# EXERCISE DETAILS
Search the records that follow and extract every line containing the string "pixel".

# PROVIDED DATA
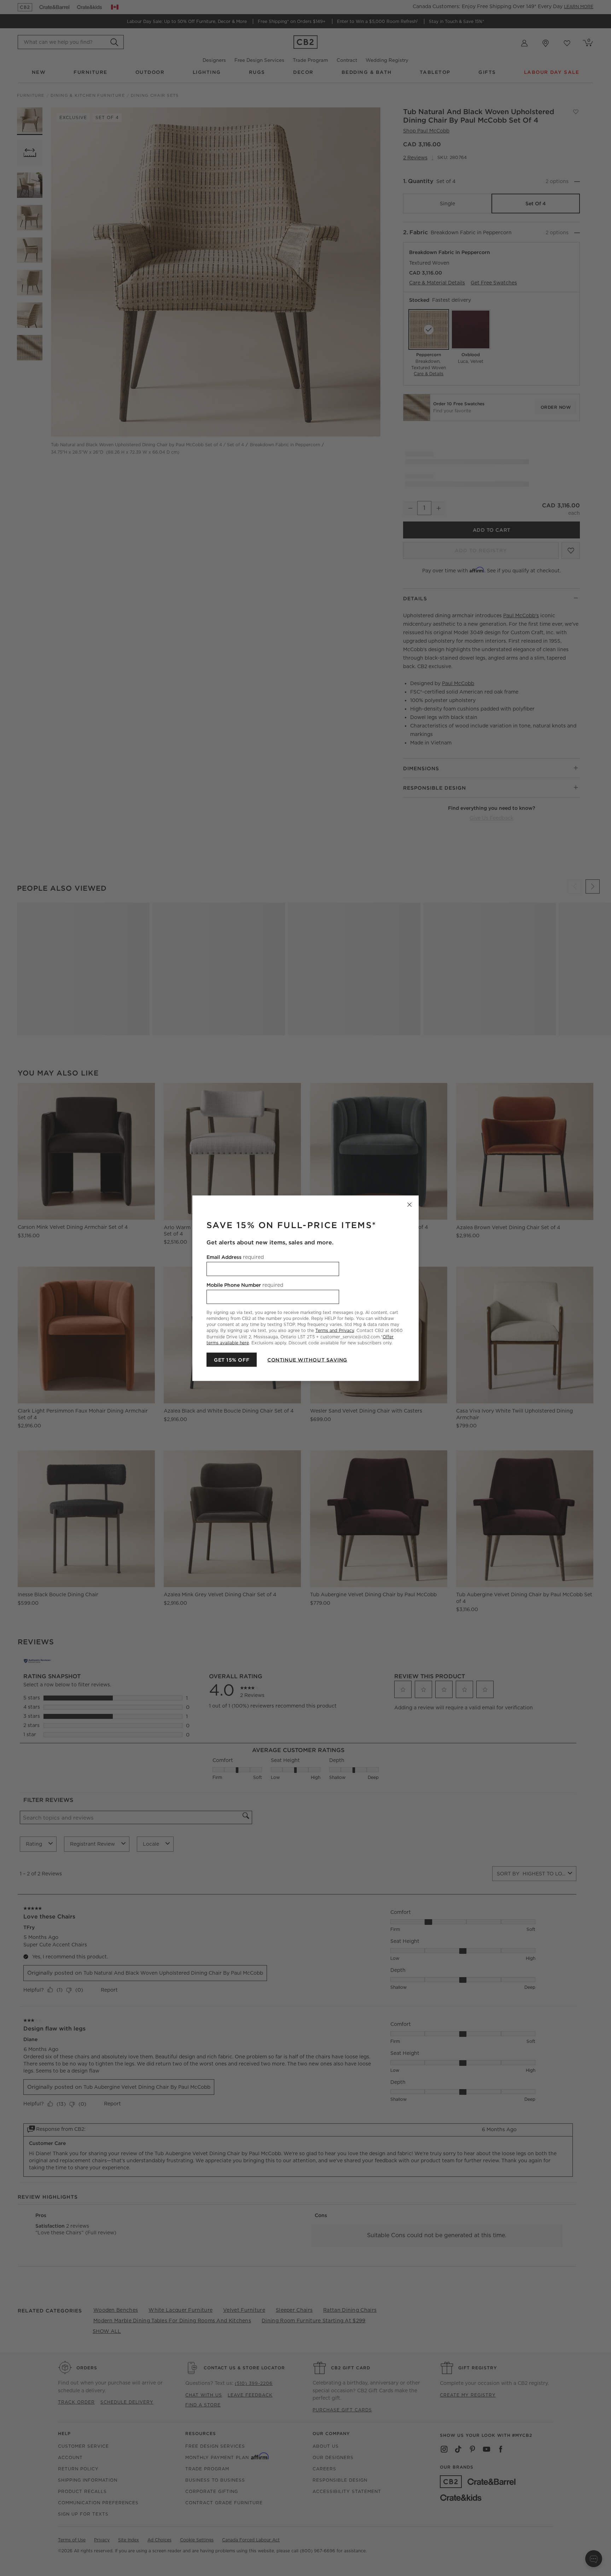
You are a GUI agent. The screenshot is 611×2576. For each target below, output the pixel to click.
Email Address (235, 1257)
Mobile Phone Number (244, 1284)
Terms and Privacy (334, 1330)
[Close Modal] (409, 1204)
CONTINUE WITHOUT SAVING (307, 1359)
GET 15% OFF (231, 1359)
...
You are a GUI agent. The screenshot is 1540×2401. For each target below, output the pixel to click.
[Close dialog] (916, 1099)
...
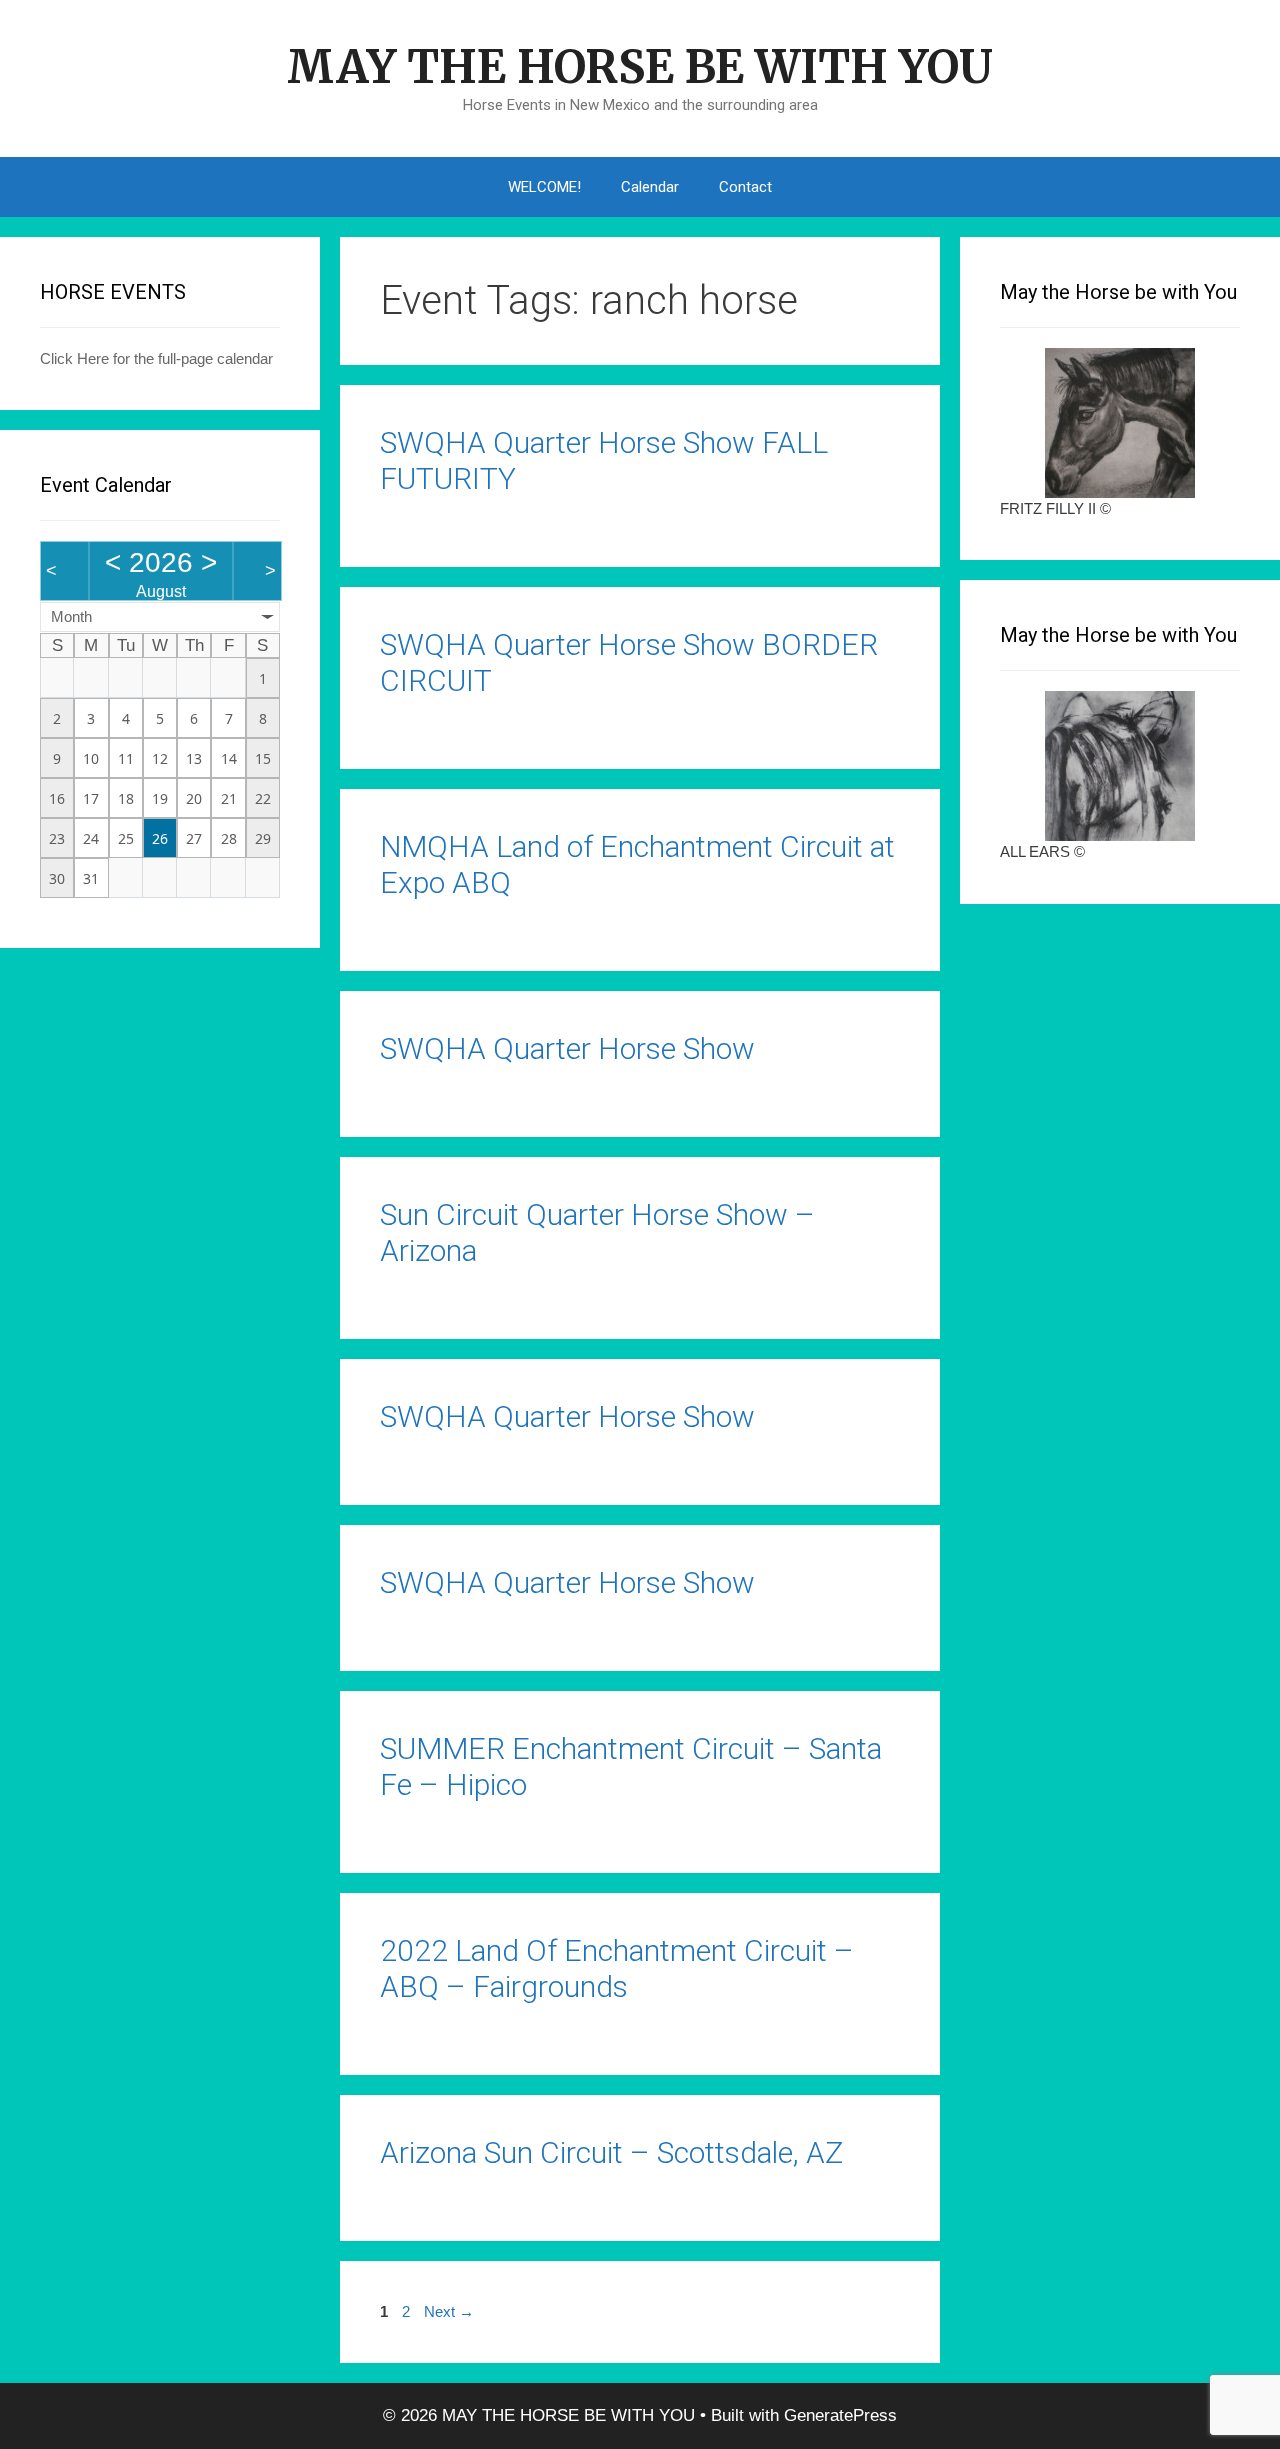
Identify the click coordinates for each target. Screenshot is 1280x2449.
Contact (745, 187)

# EXERCISE OUTPUT
You are a GUI agent. The screenshot is 611×2576. For each target below, output the pixel to click.
You are a GUI agent. The screenshot is 1540×2401. For each target below, output the pixel to click.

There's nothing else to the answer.